Response of the North Pacific subtropical countercurrent and its variability to global warming

Abstract

Response of the North Pacific subtropical countercurrent (STCC) and its variability to global warming is examined in a state-of-the-art coupled model that is forced by increasing greenhouse gas concentrations. Compared with the present climate, the upper ocean is more stratified, and the mixed layer depth (MLD) shoals in warmer climate. The maximum change of winter MLD appears in the Kuroshio–Oyashio extension (KOE) region, where the mean MLD is the deepest in the North Pacific. This weakens the MLD front and reduces lateral induction. As a result of the reduced subduction rate and a decrease in sea surface density in KOE, mode waters form on lighter isopycnals with reduced thickness. Advected southward, the weakened mode waters decelerate the STCC. On decadal timescales, the dominant mode of sea surface height in the central subtropical gyre represents STCC variability. This STCC mode decays as CO₂ concentrations double in the twenty-first century, owing both to weakened mode waters in the mean state and to reduced variability in mode waters. The reduced mode-water variability can be traced upstream to reduced variations in winter MLD front and subduction in the KOE region where mode water forms.

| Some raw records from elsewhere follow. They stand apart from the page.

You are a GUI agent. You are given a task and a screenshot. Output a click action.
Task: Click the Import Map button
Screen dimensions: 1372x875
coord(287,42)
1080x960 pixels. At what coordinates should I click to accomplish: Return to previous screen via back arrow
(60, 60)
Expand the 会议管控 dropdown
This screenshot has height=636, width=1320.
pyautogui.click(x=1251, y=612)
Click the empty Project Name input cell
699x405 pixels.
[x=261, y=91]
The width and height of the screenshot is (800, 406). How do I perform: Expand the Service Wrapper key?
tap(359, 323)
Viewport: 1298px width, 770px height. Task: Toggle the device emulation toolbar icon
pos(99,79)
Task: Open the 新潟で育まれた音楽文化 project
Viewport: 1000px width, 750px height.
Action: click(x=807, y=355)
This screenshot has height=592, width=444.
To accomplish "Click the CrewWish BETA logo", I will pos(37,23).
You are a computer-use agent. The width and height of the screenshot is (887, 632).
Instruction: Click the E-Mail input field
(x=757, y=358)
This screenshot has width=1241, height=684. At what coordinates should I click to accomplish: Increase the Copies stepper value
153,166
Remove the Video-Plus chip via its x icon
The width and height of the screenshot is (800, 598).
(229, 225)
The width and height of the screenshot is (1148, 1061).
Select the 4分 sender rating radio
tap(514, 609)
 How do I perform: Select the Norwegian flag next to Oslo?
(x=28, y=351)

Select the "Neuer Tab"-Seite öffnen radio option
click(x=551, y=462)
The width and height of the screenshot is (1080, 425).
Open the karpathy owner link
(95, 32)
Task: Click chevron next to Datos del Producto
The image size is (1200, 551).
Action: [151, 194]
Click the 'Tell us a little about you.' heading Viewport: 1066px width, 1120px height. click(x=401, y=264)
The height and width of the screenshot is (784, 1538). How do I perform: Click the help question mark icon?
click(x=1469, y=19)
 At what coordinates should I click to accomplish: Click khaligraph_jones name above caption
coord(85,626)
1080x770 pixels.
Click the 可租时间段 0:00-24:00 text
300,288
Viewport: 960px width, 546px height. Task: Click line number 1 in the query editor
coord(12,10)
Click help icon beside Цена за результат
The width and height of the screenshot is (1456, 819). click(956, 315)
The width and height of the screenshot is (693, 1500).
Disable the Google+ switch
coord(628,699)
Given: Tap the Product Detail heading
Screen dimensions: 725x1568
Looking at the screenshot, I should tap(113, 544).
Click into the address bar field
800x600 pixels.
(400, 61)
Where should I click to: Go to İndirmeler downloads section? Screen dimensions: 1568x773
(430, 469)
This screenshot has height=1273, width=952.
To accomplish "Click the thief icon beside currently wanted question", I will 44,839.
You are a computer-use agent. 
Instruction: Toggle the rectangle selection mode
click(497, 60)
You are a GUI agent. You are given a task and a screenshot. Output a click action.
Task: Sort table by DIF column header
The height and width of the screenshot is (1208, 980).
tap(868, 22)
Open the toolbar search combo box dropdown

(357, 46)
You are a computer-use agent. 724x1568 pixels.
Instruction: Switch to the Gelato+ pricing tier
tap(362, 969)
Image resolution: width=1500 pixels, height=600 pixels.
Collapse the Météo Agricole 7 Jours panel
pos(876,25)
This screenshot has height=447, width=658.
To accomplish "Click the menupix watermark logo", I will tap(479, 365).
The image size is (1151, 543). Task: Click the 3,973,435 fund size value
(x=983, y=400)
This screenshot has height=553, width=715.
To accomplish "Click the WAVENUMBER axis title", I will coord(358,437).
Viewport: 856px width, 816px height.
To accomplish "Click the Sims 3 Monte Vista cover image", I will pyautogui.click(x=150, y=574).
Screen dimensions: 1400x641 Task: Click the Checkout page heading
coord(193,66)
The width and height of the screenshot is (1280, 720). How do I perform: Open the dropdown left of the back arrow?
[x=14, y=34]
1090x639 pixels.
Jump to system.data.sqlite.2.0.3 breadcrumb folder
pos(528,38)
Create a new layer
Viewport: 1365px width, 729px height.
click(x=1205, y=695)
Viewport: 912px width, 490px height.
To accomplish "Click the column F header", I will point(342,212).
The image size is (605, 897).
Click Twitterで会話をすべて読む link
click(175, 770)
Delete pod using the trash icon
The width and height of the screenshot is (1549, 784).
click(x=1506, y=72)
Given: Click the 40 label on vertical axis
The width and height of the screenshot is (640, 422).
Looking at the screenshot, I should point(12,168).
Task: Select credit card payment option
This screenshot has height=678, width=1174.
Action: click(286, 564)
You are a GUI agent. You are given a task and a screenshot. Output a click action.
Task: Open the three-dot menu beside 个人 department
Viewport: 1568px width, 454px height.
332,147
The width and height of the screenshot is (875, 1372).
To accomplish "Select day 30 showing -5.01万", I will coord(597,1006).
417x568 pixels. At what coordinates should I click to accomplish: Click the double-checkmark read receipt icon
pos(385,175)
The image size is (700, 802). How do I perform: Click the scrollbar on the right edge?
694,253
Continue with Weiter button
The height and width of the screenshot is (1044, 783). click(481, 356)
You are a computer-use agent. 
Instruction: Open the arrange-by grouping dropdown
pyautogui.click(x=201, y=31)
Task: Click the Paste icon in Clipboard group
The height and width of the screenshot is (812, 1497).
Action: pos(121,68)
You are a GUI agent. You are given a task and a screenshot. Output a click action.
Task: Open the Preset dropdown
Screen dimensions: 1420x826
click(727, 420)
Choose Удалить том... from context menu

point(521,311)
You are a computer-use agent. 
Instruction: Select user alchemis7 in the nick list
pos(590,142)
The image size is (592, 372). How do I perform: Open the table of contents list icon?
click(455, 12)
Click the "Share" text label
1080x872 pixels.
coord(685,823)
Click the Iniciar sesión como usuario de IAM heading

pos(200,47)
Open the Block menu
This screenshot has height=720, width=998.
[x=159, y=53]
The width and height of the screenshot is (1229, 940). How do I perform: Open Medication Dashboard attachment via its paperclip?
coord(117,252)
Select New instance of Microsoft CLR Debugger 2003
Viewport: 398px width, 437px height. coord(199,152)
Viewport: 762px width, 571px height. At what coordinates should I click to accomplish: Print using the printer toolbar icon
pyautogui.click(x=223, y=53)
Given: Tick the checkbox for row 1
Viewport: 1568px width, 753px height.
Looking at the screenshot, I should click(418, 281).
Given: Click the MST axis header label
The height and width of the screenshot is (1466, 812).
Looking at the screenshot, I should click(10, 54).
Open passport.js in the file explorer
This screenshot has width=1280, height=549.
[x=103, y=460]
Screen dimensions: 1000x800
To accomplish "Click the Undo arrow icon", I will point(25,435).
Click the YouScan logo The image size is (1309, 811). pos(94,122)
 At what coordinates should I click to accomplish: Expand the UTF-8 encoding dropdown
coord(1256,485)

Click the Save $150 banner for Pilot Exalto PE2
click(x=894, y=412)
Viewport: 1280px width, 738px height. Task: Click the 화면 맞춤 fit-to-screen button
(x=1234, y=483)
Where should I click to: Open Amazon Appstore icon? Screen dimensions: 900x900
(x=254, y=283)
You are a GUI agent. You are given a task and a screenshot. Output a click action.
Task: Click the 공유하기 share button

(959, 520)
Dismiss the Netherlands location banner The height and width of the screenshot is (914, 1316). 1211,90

Appendix: Comparison with observations

Our recent study (Sect. 3a of Xie et al. 2011) compared the control run of GFDL CM2.1, the same model used here, with observations; here we just provide a brief comparison of key variables from 20C3M against previous observational studies.

Using hydrographic data, Suga et al. (2004) showed that the winter MLD exhibits two distinct maximum, one to the south of the KE and one to the north, which are the formation regions for the STMW and the CMW, respectively. Compared to observations, Fig. 1a exhibits a broad, zonally elongated region of deep mixed layer, resulting in too extensive formation of mode waters (Suga et al. 2004; Thompson and Cheng 2008). The zonal elongated region of deep MLD may have caused spatial biases in the maximum subduction rate in Fig. 1a displaced too east compared to observations (e.g., Qiu and Hwang 1995; Qu and Chen 2009). According to Suga et al. (2004), small cross-isopycnal flow in the mixed layer plays a key role in the CMW formation, whereas it is the lateral induction in this model.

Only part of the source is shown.